Comme l’équipage du Radeau de la Méduse, l’équipe de tournage de Fassbinder représente elle aussi des naufragés éperdus d’un romantisme mélancolique. Les personnages, souffrant d’un mortel ennui, ont besoin de s’engourdir tout en faisant mine de vouloir confronter la laideur de leur époque. Le film vient mettre en lumière cette hypocrisie : les personnages ne font que repousser à plus tard une chute inévitable. C’est en suivant l’intrigue de Jeff (Lou Castel) que le paradoxe du rapport identitaire est le plus pertinent puisqu’on retrouve l’idée du déguisement de l’histoire de Goofy. Ce personnage plus grand que nature, qui fait une entrée remarquée en hélicoptère, perpétue l’idéologie grecque de la persona en se cachant derrière un masque. Il établit sa dominance entre autres à l’aide des rapports de force malsains qu’il entretient avec ses collègues.

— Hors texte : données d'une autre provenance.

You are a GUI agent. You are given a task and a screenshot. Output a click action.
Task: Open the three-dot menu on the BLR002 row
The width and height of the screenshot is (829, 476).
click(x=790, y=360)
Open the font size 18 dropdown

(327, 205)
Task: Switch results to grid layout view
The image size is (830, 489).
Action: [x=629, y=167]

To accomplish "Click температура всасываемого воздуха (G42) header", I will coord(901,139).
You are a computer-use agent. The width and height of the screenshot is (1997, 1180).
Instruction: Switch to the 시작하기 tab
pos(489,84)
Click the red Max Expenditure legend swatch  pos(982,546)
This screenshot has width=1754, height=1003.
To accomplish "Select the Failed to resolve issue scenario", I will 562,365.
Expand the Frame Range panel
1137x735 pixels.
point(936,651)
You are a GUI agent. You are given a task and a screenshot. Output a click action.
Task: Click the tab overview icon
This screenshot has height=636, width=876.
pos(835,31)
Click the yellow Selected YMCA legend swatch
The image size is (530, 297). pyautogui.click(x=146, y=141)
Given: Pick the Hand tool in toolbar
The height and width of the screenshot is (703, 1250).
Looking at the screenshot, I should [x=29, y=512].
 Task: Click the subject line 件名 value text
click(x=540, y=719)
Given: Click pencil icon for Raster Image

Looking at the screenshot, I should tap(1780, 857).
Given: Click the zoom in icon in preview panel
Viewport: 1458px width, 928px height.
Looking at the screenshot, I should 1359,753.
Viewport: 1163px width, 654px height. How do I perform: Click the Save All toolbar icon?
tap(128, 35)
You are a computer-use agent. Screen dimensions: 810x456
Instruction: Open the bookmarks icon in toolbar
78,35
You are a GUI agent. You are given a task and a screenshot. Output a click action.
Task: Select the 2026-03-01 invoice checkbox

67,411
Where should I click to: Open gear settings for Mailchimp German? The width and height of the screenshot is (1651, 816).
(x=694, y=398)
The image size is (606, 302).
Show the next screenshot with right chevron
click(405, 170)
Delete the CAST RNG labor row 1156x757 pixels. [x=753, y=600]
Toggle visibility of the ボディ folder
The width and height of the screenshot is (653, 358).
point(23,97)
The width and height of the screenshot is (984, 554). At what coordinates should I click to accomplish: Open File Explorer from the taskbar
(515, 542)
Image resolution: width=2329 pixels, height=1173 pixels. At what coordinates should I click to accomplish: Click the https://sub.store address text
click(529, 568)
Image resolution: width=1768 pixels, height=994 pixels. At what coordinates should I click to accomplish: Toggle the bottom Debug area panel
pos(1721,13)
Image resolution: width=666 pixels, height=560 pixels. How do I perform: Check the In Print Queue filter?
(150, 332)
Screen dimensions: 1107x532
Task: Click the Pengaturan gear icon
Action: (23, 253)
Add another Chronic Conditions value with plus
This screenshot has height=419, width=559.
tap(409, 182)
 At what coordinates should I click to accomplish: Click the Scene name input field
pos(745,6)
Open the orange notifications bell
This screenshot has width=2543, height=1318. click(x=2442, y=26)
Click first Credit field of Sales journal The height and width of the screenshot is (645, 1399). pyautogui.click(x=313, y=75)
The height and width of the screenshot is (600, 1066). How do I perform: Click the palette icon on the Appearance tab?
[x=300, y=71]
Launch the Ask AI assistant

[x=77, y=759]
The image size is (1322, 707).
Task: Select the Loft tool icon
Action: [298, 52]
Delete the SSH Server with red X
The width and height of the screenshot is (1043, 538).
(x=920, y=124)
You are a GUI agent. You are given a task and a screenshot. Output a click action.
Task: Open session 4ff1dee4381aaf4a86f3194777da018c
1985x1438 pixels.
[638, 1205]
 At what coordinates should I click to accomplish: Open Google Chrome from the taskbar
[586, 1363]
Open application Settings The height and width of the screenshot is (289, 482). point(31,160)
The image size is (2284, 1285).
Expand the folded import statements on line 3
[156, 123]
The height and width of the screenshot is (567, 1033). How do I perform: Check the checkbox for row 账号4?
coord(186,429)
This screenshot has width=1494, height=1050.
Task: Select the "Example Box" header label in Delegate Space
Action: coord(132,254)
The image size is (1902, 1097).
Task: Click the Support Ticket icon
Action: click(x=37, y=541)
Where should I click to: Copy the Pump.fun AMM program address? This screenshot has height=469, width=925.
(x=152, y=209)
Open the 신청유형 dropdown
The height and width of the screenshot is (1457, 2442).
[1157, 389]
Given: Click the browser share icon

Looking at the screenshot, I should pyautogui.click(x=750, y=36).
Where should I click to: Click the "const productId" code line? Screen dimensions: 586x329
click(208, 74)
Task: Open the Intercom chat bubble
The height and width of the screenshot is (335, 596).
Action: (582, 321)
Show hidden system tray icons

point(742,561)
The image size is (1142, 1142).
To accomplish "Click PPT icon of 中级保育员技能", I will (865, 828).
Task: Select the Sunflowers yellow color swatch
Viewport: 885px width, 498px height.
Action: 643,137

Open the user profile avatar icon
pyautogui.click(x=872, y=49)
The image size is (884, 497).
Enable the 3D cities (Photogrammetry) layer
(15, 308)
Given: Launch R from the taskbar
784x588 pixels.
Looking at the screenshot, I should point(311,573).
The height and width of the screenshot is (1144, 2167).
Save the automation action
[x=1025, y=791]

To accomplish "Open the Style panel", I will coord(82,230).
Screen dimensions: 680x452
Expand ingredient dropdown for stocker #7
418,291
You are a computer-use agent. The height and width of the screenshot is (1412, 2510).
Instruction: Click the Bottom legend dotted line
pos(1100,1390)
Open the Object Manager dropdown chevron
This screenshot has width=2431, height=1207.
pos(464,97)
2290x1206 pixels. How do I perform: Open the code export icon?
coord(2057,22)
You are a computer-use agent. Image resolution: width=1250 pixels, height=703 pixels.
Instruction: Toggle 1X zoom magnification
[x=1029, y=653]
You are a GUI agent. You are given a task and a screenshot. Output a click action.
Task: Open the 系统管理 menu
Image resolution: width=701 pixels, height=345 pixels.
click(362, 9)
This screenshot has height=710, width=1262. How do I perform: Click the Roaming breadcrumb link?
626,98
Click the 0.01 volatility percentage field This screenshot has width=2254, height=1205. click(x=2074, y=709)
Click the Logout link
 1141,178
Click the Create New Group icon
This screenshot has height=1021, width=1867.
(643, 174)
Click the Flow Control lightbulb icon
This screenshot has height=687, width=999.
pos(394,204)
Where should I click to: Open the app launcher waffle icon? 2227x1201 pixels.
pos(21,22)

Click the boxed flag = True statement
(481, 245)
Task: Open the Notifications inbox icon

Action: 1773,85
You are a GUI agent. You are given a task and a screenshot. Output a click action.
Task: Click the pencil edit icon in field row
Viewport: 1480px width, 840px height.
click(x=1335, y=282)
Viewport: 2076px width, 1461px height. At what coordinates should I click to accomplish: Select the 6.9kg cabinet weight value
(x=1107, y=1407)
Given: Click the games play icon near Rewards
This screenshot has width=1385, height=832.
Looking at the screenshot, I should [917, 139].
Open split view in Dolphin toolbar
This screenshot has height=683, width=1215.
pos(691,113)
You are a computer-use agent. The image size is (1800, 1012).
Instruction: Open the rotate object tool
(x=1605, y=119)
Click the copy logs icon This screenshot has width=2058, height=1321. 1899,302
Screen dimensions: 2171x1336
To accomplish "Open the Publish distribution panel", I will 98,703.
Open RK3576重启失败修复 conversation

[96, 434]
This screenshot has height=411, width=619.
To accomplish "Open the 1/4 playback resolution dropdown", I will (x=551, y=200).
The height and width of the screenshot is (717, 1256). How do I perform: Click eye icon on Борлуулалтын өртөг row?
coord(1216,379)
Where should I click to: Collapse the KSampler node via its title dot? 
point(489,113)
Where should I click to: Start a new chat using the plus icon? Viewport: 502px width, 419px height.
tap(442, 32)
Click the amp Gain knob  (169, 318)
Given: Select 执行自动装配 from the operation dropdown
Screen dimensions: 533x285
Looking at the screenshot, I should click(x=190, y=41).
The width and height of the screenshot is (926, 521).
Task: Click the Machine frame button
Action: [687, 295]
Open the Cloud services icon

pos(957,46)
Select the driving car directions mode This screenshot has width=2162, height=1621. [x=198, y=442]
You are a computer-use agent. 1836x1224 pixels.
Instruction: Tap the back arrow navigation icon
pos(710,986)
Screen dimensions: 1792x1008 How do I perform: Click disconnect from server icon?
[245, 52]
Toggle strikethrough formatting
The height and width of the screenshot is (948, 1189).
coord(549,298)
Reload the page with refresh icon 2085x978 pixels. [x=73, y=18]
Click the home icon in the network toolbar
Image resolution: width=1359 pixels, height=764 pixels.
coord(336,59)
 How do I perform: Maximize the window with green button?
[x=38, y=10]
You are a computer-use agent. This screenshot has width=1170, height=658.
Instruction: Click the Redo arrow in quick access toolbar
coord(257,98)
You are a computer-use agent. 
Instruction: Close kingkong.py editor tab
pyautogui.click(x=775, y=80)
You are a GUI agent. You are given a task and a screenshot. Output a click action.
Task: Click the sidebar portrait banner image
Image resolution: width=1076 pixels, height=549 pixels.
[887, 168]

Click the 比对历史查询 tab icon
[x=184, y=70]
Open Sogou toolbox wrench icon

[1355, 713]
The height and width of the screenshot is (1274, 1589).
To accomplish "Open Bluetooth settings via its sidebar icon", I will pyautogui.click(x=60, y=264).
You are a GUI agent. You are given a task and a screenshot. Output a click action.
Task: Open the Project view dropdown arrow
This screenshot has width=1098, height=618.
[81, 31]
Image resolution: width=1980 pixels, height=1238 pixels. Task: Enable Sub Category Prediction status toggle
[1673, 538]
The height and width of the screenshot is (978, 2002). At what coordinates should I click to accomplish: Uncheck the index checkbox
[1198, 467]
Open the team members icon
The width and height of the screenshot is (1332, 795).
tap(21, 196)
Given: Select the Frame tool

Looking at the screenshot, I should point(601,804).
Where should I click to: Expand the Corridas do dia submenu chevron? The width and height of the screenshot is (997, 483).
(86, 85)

Ainsi, ce personnage illustre avec acuité les symptômes d’une génération qui refoule toute autre manifestation plus saine d’émotion. Lorsque ses plans ne se déroulent pas comme prévu, il trouve refuge et consolation dans les bras de belles femmes. Ses réflexes qui le ramènent à l’enfance l’aident à retrouver un sens plus cohérent envers lui-même dans un monde complètement incohérent qui lui procurerait trop d’angoisse à affronter. Jeff est coincé dans une quête vouée à un échec continuel.
De Goofy à la sainte putain
Prenez garde à la sainte putain est un film qui prend part à une conversation sur le conformisme du cinéma traditionnel. Fassbinder questionne le spectateur sur ses attentes envers le cinéma comme l’amour, lui donnant à voir ses mécanismes. Il réclame une meilleure compréhension de la jeunesse allemande en la mettant en scène, sans fla-fla, dans toute sa complexité. Il sait cibler la douleur de sa génération avec juste assez d’acuité pour nous fendre l’âme.